Para mí, la frase central de toda esta primera parte del capítulo es el final del versículo 10: “Yo he venido para que tengan vida y la tengan abundante”. ¿Qué es esa vida “abundante” de la que Jesús habla ni más ni menos que como objetivo de su misión? Evidentemente, es mucho más que la mera vida biológica. Es la vida “en plenitud” de la que el evangelista Juan habla en otros momentos de su evangelio y de sus cartas. Una vida en plenitud que sólo Jesús, y la relación de cada persona con Jesús, puede dar. ¿Cuáles serían las características de esa vida abundante, desbordante, plena? Me atrevo a señalar tres de sus características.

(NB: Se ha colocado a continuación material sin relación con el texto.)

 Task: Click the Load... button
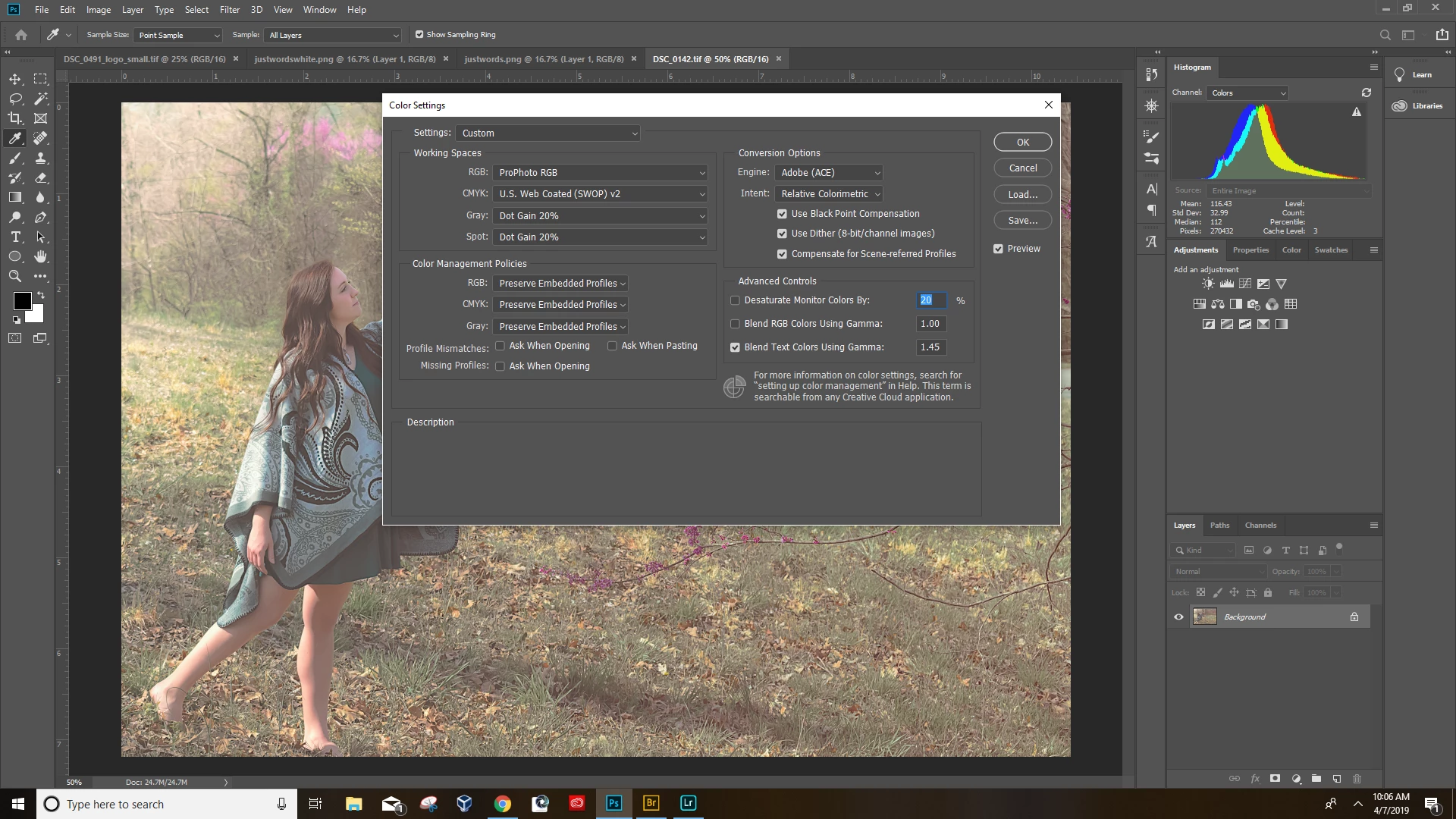tap(1022, 194)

La primera de ellas, la libertad, la plena libertad exterior y, sobre todo, interior. La relación con Jesús nos hace libres: “Si el Hijo os hace libres, seréis realmente libres” (Juan 8, 36). Jesús es el auténtico hombre libre, y en la medida que nos identificamos con él, y en la medida en que somos fieles a su espíritu y a su evangelio vamos siendo nosotros mismos personas libres. Libres ante las presiones que nos vienen de fuera y, especialmente, libres de esas pasiones interiores que nos esclavizan: la soberbia y la dependencia de nuestra propia imagen, el desorden de nuestros afectos, los miedos que nos bloquean y paralizan.

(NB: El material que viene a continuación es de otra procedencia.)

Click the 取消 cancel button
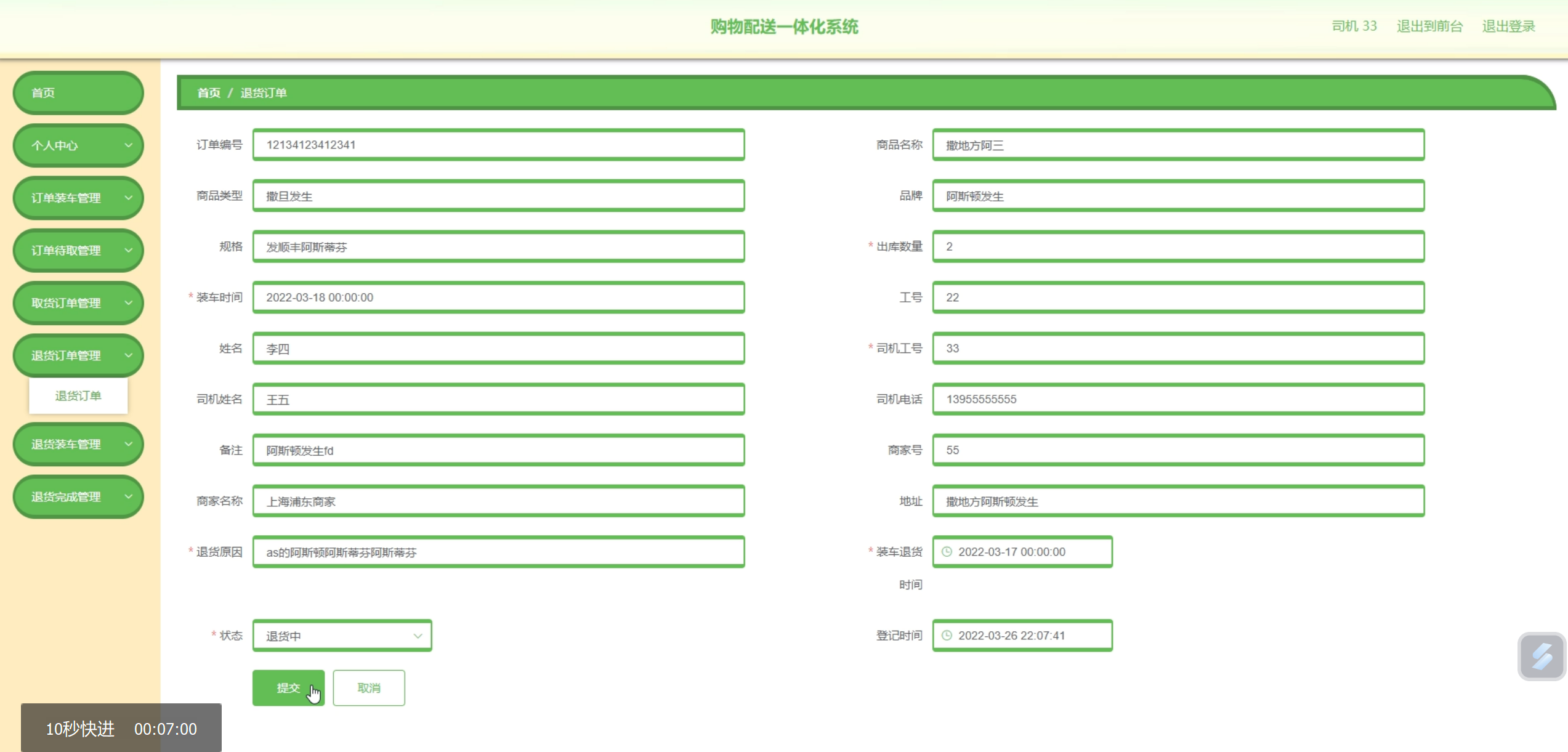Image resolution: width=1568 pixels, height=752 pixels. 368,688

La segunda cosa que hace que una vida sea plena es el sentido de vida, el horizonte de vida. El tener un por qué y un para qué en el vivir. En la medida en que el “para” de nuestra vida se identifica con el “para” de Jesús nuestra vida se carga de sentido. También nosotros estamos llamados a dar vida y a darla en abundancia, incluso dando nuestra vida. Quien da la vida la gana y quien la esconde la pierde. Es, a un tiempo, la gran paradoja y la gran verdad del evangelio. Quizá la que más nos cuesta creer y vivir.

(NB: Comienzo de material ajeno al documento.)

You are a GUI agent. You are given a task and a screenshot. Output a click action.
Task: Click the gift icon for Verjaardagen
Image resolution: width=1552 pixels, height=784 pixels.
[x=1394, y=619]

Finalmente, nos da plenitud de vida el sentirnos queridos, el sabernos destinatarios de un amor pleno e incondicional. “Habiendo amado a lo suyos que estaban en el mundo, los amó hasta el extremo” (Juan 13, 1): un amor que no excluye a nadie y en ninguna circunstancia: amor al traidor y amor al que negará por tres veces. La experiencia “sobrehumana” (permitidme esta palabra) de sentirnos amados por alguien de tal modo da un sentido pleno a nuestra vida, incluso en sus más difíciles momentos y circunstancias.